Es más de medianoche y no quiero volver a casa. Es más de medianoche y no quiero buscar amparo en los bares decadentes que siempre me arropan en momentos como este. Es el ciclo interminable de la vida, me hice inmortal hace una vida en las mismas frases de otro texto. Fue el preludio del último domingo triste. En realidad no fue el último ni el penúltimo.
Llueve como entonces. Necesito dejar de pensar como entonces. No me arrepiento de haberme dejado el paraguas en casa. Nunca lo llevo, me gusta sentir la lluvia sobre mí independientemente de la intensidad.
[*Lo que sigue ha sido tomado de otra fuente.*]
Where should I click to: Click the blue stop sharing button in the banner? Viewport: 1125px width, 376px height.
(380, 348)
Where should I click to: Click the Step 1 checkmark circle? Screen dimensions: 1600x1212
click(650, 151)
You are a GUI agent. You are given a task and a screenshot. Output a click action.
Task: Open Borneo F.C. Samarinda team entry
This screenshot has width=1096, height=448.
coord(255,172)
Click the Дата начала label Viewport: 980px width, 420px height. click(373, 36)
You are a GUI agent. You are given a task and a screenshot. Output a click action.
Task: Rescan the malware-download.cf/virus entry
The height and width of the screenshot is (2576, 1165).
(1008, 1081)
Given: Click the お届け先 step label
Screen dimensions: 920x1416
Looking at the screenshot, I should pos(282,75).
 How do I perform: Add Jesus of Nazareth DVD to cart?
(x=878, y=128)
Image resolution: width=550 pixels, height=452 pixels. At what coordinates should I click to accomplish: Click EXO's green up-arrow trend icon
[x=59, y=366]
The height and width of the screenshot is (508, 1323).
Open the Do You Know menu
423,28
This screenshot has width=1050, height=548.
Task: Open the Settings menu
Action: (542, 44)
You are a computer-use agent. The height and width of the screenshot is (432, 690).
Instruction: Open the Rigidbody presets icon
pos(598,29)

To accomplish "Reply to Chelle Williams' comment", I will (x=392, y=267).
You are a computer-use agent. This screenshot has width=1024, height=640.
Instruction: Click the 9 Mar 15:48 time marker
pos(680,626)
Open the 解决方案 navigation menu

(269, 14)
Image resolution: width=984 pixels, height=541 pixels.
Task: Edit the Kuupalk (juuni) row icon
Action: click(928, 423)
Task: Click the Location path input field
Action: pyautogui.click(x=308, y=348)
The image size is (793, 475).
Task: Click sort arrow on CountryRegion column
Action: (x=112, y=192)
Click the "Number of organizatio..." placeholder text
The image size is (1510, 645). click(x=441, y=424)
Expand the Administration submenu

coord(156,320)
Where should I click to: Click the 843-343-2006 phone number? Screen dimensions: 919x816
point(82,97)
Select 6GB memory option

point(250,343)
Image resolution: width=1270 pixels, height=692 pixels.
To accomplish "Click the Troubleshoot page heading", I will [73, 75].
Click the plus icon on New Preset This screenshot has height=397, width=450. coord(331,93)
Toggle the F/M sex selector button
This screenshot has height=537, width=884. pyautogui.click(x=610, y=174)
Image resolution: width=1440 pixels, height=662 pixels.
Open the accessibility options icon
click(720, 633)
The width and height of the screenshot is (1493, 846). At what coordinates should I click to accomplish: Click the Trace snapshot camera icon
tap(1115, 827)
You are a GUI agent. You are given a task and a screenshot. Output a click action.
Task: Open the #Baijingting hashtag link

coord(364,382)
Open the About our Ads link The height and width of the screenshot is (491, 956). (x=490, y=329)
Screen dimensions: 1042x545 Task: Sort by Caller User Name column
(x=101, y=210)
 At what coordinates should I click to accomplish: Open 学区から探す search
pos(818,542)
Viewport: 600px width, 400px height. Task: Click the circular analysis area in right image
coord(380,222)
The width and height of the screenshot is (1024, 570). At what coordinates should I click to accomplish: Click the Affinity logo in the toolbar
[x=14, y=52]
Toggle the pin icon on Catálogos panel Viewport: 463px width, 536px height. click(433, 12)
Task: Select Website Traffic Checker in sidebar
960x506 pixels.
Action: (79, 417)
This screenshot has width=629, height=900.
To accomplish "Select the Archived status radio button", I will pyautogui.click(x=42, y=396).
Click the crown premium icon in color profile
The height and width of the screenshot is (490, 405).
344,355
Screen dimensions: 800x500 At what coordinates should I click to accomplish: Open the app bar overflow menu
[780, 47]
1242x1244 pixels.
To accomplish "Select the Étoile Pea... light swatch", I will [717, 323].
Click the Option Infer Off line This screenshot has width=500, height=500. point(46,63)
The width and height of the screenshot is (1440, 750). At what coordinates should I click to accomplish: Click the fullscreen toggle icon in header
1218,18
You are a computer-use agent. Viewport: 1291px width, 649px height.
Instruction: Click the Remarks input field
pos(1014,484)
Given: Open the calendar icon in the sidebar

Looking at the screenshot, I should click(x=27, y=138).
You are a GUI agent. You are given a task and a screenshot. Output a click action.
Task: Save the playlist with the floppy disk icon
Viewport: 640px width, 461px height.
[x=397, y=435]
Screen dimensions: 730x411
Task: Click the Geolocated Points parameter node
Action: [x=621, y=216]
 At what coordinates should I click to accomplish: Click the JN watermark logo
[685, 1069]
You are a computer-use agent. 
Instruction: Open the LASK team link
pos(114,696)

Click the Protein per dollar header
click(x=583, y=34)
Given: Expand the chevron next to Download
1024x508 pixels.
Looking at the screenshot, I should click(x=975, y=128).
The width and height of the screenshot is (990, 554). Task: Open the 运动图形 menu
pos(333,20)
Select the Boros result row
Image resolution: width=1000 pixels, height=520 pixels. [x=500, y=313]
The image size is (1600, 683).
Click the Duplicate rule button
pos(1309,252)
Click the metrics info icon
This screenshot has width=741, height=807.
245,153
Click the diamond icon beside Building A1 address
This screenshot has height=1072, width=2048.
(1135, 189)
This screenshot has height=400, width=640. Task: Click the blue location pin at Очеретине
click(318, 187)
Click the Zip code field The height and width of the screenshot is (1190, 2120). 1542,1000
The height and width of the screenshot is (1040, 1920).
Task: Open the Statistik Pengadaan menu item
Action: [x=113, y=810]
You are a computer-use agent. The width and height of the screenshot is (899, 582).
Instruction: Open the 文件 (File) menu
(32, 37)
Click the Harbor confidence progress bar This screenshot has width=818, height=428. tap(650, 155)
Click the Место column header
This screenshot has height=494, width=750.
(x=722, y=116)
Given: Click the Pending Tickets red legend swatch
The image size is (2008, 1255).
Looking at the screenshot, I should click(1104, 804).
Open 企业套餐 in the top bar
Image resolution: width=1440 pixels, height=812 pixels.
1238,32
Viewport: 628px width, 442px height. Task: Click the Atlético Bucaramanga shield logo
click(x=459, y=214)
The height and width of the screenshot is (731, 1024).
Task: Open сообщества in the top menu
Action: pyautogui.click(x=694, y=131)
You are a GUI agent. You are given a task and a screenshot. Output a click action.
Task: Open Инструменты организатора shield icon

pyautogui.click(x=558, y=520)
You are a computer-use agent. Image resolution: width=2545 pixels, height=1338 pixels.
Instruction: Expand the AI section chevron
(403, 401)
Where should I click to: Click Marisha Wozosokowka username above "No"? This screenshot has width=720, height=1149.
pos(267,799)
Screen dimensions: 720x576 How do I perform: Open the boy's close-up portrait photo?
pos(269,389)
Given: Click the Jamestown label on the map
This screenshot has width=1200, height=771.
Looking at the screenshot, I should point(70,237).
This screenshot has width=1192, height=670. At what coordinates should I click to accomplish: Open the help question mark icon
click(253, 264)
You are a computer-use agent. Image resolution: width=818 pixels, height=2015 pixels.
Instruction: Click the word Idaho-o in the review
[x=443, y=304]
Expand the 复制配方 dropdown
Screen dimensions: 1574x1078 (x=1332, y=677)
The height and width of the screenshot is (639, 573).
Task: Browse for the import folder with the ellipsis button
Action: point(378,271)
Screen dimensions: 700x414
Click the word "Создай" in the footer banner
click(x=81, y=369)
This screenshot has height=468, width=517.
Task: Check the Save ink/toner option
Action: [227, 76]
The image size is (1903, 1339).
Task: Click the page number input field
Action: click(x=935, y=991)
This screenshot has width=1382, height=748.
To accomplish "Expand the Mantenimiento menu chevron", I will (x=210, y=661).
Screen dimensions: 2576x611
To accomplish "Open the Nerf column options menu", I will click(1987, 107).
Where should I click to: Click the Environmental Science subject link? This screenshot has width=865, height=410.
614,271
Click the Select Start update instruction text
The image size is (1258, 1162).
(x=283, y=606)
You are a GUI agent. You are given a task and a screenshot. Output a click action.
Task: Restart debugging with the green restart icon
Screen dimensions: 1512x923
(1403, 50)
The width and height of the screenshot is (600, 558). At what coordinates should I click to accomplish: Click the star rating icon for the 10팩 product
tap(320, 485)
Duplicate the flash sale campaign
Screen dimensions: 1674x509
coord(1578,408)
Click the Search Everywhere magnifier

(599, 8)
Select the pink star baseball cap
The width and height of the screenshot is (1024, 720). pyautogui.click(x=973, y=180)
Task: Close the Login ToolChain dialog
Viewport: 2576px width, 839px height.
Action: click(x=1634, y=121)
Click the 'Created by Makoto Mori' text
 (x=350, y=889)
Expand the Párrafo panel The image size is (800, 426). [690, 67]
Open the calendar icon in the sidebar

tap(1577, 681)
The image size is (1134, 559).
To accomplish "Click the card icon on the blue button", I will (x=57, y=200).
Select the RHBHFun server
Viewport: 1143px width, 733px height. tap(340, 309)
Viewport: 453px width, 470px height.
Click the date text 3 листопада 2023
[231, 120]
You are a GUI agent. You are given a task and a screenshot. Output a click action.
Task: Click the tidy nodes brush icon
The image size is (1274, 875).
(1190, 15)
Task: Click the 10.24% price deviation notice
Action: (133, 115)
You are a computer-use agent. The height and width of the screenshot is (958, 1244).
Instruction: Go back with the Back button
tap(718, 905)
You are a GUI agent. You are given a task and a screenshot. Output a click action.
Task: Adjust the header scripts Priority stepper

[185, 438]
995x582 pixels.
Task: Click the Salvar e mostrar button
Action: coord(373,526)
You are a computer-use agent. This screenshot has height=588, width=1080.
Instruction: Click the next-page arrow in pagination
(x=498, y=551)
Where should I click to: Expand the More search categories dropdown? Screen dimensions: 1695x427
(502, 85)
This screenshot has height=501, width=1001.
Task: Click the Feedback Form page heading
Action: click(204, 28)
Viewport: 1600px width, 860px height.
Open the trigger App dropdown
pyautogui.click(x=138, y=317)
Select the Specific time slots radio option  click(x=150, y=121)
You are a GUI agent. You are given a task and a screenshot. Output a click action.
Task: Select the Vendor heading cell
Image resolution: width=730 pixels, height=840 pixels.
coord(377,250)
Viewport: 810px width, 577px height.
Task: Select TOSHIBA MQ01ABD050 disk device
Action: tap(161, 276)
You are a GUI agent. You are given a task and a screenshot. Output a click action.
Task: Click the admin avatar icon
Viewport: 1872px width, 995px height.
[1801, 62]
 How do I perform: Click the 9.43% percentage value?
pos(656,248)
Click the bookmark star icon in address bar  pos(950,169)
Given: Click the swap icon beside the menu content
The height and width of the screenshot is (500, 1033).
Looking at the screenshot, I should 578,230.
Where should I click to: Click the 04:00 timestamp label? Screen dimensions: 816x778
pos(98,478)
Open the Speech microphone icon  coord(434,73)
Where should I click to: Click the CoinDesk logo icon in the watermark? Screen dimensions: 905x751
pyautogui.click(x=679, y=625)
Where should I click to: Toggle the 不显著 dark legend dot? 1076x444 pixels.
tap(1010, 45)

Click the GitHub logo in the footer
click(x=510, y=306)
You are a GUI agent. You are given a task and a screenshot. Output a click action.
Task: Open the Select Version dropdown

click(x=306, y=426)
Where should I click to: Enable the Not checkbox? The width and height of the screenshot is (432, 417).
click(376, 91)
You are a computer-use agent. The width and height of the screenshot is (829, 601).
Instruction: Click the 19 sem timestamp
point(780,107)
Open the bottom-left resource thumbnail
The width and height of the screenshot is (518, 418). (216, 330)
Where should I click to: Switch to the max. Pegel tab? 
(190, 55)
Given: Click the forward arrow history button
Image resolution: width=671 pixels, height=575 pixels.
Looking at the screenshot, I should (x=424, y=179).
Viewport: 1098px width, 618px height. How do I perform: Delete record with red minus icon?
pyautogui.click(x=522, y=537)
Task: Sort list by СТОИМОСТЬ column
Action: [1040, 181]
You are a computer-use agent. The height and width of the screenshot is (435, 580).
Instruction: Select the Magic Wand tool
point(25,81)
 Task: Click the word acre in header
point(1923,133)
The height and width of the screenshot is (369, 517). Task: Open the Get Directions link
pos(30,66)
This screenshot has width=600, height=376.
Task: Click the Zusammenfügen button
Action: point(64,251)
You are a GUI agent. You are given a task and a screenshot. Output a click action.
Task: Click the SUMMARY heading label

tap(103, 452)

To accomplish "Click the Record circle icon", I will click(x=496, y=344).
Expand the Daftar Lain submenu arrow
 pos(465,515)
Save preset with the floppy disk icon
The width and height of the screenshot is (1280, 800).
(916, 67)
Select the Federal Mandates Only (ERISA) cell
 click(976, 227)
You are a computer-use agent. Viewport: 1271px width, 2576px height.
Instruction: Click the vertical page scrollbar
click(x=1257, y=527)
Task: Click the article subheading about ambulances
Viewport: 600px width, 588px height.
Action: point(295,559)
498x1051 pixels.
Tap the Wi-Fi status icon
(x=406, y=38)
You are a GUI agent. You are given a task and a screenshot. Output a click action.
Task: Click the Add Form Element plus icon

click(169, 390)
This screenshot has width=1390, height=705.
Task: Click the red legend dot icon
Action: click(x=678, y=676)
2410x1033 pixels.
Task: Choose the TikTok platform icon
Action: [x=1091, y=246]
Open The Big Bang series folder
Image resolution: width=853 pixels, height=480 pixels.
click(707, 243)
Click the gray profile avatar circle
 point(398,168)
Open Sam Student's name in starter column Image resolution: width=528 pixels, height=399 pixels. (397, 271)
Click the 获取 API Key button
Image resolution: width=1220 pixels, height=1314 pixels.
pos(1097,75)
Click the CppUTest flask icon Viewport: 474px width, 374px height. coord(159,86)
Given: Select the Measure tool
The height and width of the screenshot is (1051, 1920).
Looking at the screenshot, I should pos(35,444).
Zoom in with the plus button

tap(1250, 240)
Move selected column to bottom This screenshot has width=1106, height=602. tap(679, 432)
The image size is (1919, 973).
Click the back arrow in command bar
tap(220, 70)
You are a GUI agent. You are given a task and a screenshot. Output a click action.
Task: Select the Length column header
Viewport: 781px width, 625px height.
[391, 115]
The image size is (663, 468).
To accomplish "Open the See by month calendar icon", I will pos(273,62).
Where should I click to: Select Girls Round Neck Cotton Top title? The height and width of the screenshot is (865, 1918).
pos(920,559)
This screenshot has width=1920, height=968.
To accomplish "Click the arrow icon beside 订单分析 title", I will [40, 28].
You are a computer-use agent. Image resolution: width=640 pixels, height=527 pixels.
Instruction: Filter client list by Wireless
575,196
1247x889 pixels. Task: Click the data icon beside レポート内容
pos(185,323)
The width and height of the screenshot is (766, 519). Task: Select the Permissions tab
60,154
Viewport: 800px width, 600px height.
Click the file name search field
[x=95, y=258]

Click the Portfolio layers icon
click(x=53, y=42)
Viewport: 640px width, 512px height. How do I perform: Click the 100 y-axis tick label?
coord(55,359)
Estoy en la puerta del Águila Negra. Lo describí hace milenios en ese relato olvidado: “La fachada de lo que parece una iglesia de estilo gótico llama mi atención: focos morados iluminan las vidrieras y los huecos de las ventanas. Llega el rumor de música en directo desde el interior”. Entonces no había nadie en la entrada, ahora el personal de seguridad me examina de arriba abajo, dudando si dejarme entrar, estoy empapado. Me reconocen, no es la primera vez que me ven así, aunque está sí sea seguramente la noche que peor aspecto tengo en mucho tiempo. No sólo por estar empapado, llevo 3 días sin dormir, no sé cuántos sin afeitarme, y no sé si contar esta tormenta como ducha. “Tienes que empezar a cuidarte un poco, Haller”, me aconseja uno de ellos. “Mañana”, respondo con ironía. Lo único que necesito ahora es un trago.
Se apartan lo suficiente como para dejarme entrar sin que les alcance la lluvia. Busco mi sitio de siempre, sé que estará libre como si de una sitcom se tratase. Aunque en este caso no hay comedia que valga. Me quito el abrigo como puedo, con tanta agua encima pareciera que la ropa estuviese pegada a mi piel. Lo cuelgo en un gancho bajo la barra. Pido lo mismo de siempre.